How to use 'Similar Product Recommendations' that connects the offline shopping journey to online.


We were able to systematically manage products through OMNICOMMERCE solutions and enhance online shopping experience through Visual Recommendations.
- THE HYUNDAI, PIC -

Problems the company wanted to solve

  • Continue offline store customers’ shopping experience online.
  • Improve the relevance of similar item recommendations.
  • The Hyundai wanted to solve the problem of poor customer satisfaction arising from the low accuracy of manually managed product data.
  • They also had a problem of having low work efficiency due to the lack of data experts.

Solution 1. Results after integrating the ‘Visual Recommendations’

  • The accuracy of similar item recommendations improved from 50% to 95%
  • The CTR has increased by 75% after improving the recommendation engine.

Solution 2. Results after integrating the 'Automated Product Tagging solution'

  • Significantly reduced attribute tagging errors.
  • Product filters have been diversified.
  • Succeeded in promotion by using highly accurate attribute data tagged by AI.

Amidst the fashion e-commerce boom, one of the three largest department store chains in South Korea, The Hyundai, needed a competitive edge as they looked to transition to the digital space. The brand was attempting to digitally transform their in-person department stores by bringing all of their retail shops online.

<Visual Recommendation>
Point 1. Similar item recommendation accuracy improved from 50% to 95%.

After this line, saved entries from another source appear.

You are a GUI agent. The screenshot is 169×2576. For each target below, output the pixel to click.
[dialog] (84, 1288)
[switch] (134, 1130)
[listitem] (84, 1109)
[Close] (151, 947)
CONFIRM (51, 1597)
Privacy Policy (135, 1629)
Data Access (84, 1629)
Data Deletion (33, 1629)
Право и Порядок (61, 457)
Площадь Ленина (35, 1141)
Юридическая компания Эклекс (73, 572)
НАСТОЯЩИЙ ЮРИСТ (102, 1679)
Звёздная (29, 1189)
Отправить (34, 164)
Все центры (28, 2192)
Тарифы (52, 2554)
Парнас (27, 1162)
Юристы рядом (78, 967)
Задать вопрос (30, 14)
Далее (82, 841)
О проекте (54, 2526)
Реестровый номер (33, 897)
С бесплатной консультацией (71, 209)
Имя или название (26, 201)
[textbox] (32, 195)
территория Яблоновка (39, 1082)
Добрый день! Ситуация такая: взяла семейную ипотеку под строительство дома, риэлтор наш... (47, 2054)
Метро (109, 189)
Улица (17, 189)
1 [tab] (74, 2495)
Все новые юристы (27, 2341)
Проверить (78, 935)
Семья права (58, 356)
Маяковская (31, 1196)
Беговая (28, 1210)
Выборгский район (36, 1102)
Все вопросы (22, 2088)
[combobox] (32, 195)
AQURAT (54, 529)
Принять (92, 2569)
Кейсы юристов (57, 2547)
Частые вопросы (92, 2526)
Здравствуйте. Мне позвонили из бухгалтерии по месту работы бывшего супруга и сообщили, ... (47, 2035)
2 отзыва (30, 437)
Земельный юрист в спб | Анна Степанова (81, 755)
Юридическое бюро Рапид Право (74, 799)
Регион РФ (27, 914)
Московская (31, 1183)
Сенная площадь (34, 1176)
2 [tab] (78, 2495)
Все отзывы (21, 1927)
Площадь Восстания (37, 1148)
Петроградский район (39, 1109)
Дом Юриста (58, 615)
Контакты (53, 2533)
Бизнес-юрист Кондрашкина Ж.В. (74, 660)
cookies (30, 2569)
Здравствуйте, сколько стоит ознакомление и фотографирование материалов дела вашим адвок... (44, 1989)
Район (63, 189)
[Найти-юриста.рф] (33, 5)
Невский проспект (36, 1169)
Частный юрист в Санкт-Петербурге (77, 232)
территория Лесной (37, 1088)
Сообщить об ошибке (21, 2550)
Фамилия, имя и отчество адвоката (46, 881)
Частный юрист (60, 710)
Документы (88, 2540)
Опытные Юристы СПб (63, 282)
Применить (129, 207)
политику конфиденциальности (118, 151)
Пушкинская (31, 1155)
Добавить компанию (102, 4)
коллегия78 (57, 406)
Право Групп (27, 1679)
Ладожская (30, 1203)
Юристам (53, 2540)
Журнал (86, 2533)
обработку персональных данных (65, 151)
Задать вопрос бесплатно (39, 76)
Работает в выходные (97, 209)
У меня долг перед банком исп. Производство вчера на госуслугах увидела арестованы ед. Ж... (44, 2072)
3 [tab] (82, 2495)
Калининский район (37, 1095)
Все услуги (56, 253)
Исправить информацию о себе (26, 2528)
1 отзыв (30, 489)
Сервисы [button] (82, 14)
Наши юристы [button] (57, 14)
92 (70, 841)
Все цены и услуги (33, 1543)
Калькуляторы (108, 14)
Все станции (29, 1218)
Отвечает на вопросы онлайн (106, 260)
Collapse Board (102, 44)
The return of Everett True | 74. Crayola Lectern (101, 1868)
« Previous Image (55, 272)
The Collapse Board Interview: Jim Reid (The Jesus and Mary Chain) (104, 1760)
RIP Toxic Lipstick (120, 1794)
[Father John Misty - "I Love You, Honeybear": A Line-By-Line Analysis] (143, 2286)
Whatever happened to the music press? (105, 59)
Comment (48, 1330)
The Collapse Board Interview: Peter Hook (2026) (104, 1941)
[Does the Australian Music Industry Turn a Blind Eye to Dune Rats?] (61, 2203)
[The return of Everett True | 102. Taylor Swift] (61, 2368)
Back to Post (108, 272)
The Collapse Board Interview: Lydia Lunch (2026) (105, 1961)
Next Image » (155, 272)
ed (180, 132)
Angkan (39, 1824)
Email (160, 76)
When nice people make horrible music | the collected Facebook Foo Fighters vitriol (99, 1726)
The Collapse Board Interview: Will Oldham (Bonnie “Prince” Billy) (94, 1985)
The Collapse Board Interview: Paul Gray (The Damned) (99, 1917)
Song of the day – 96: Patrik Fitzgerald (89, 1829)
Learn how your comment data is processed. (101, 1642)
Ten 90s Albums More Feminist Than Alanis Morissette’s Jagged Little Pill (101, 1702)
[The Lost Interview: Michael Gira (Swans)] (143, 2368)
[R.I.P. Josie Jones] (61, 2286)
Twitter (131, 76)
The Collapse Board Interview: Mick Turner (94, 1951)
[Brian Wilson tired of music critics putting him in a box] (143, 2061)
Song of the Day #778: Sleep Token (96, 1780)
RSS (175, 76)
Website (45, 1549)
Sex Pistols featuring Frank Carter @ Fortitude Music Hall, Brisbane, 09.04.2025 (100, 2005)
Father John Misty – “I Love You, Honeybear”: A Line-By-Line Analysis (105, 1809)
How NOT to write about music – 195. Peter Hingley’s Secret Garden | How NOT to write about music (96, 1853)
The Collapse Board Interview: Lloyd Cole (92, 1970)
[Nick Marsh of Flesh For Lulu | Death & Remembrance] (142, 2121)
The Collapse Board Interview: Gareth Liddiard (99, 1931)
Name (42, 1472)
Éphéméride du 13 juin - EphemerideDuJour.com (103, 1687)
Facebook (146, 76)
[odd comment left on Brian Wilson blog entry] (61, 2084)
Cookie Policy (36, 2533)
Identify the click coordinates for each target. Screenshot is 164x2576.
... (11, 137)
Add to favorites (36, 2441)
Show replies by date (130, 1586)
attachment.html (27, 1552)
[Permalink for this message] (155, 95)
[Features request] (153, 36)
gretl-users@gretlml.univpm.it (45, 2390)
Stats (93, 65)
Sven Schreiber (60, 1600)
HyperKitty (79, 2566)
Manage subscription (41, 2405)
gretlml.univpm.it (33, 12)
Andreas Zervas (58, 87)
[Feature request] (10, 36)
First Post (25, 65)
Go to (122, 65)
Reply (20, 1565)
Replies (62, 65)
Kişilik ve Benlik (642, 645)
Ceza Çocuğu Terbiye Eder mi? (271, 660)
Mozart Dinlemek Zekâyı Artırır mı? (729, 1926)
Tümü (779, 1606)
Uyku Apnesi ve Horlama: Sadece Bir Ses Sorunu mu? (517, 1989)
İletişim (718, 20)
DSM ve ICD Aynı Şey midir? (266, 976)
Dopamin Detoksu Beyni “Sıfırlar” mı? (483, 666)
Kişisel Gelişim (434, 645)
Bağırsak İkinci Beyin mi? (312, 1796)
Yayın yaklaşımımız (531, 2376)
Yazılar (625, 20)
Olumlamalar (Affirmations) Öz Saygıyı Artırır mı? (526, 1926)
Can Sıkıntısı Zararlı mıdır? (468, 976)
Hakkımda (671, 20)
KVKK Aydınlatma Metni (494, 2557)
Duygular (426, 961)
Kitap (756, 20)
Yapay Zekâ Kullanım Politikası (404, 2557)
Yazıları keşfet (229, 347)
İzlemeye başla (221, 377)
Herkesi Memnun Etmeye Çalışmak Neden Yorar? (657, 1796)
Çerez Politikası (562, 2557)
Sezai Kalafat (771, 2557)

Product recommendation is a common strategy to capture customers for fashion e-commerce, and the most important aspect of this functionality is relevance. The Hyundai, who has transitioned the offline department store shopping experience to online has not reaped good results due to inaccurate metadata and the low-quality recommendation engine they were using previously. However, with “Visual Recommendations’ within OMNICOMMERCE, they were able to increase the accuracy of product recommendations.

  • Improved accuracy with high-quality recommendation engine

As a result of using a high-quality recommendation engine that recommends appropriate products at the right time, The Hyundai’s similar product recommendation accuracy improved from only 50% to 95%.

If the relevance of the recommended similar items is low, the suggestion may lead to churn rather than a purchase. The Hyundai was experiencing a high dropout rate due to inaccurate product recommendations during its online transformation. The ‘Visual Recommendations’ solution of OMNICOMMERCE has reduced the number of errors and helped optimizing the online transition.

  • Problem diagnosis by OMNICOMMERCE, our AI expert.

The Hyundai was having difficulties optimizing the online experience during the offline to online transition due to inaccurate product recommendations. The analysis of OMNICOMMERCE shows that the biggest reason was due to errors in product attributes and related product data, and a problem with the recommendation engine.

  • Improvement in product recommendation errors through 3-week PoC.

The ‘Visual Recommendations’ solution has resolved the errors in related product data and recommended products. They optimized the product recommendation function and improved the shopping experience with a highly accurate recommendation engine.

Point 3. 75% Increase in website CTR

The Hyundai has integrated the ‘Visual Recommendations” solution to provide highly accurate and appropriate similar item recommendations and improved the overall online shopping experience. The CTR has increased by 75% because the recommended products satisfied the customers’ tastes, and as a result, they were able to provide a seamless continuation of customers’ shopping journeys.

<Automated Product Tagging>

Point 1. Resolve product attribute errors

Every e-commerce owner has experienced delivering sub-par customer satisfaction service due to inaccurate product information. The Hyundai was not an exception. They’ve experienced the same difficulty during the digital transition of their customer shopping experience from offline to online due to errors in their product data. To solve this issue, they’ve integrated the AI-powered Automated Product Tagging solution.

  • AI-enhanced data technology.

The Hyundai’s inaccurate and insufficient product information due to the absence of sophisticated data entry technology was resolved with AI-powered technology. With AI, they were able to tag approximately 1,000 attributes within product images.

  • Product tagging in multiple languages

The Hyundai was also able to automatically add product attribute information in multiple languages. Their employees’ work efficiency has been boosted because our technology made it much faster to add new products.

Point 2. Provide various types of product filters

Because product information was registered by inexperienced practitioners, The Hyundai's products often did not contain sufficient descriptions and tags. This resulted in misclassified products and poor search accuracy. Automated Product Tagging has improved their product attribute classification standard and solved issues with inaccurate recommendations.

  • Refined search filters and improved search accuracy.

The Hyundai increased search accuracy using the rich product information retrieved from the solution. The filters were more deeply classified into attributes like ‘material’, ‘pattern’, ‘style’, and ‘detail’ to help customers find items they want easily.

Point 3. Successful promotion planning

Before introducing the solution, the merchandisers had to manually select promotional products while planning events. This was very time-consuming and complicated due to the lack of or insufficient product metadata. However, after automating tagging and registration, merchandisers were able to easily select the right products based on product metadata classified into consistent criteria, and as a result, the resources and time spent on planning promotional events have been significantly reduced.